Digital Lernen“ hat also durchaus mehrere Bedeutungen und kann sich entweder auf

  • den Inhalt oder
  • die Methode beziehen, sowie natürlich auch
  • beides in sich vereinen.

Es kommt also erst einmal wieder darauf an, wie „Lernen 4.0“ definiert wird. Ähnlich wie auch der Begriff „Industrie 4.0“ selbst in verschiedenen Unternehmen
unterschiedlich definiert wird, müssen Sie sich zunächst überlegen ob Sie nur die Inhalte, nur die Methoden oder eben beides in den Vordergrund stellen wollen.

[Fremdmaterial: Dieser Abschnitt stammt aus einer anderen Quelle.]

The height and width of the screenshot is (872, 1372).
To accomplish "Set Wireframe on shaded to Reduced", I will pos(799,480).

Also einmal abgesehen davon, dass Lernen in digitalen Settings Spaß machen kann und viele neue Möglichkeiten mit sich bringt – wenn es Ihnen als Betrieb jedoch
zunächst darum geht, Ihre Beschäftigten auf eine neue Arbeitswelt vorzubereiten, dann kann Ihnen im Grunde jedes (Hilfs-)Mittel recht sein. Ob es sich nun
Flipchart oder Minibot schimpft, eine Diskussion in der Gruppe oder eine Anlageneinführung mittels virtueller Realität darstellt.

Letztendlich gilt: Sie kennen Ihren Betrieb am besten und Sie wissen, wie Weiterbildung bisher gut funktioniert hat und welche Formate nicht so gut gelaufen sind.
Sollten zur ‚erfolgreichen Reihe‘ also eher klassische Seminare gehören, mit Flipchart und Pinnwand, dann ist in Ihrem Fall auch das eine gute Variante, um die
Beschäftigten abzuholen und mitzunehmen in diesem Wandel der Arbeitswelt.

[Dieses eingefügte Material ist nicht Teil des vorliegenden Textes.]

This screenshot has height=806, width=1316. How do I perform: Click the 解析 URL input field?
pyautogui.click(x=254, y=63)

Unerlässlich ist aus unserer Sicht jedoch, dass die Mitarbeiterinnen und Mitarbeiter im Rahmen einer Schulungsmaßnahme selbst aktiv werden können.
Eine Lernfabrik 4.0 zu besuchen ist in jedem Falle eindrucksvoll und an manchen Stellen, beispielsweise vor der Einführung einer neuen Anlage oder Linie sinnvoll.
Jedoch mag es für den einzelnen Beschäftigten nachhaltiger sein, wenn er oder sie die betroffene Sache nicht nur aus Erzählungen einzelnen Kolleginnen und Kollegen
kennt. Wenn Sie ein Thema wie zum Beispiel Roboterbedienung also „analog“ einführen, sollte zumindest die Möglichkeit bestehen, den entsprechenden Roboter
auch einmal zu betrachten, anzufassen und im Idealfall in einem Testumfeld bedienen zu können. Weiterhing können auch informelle Erklärungen durch die Hersteller
selbst (oder vor Ort durch einen betrieblichen Technikverantwortlichen) zur Erlangung der in diesem Fall benötigten „digitalen Kompetenz“ beitragen.

Sie sehen, es bestehen, egal wie Sie Ihre Schwerpunkte setzen, bei der Gestaltung von Lernräumen rund um Digitalisierung und Industrie 4.0, keine Einschränkungen.
Die Hauptsache ist, dass Sie in diesem Bereich überhaupt aktiv werden.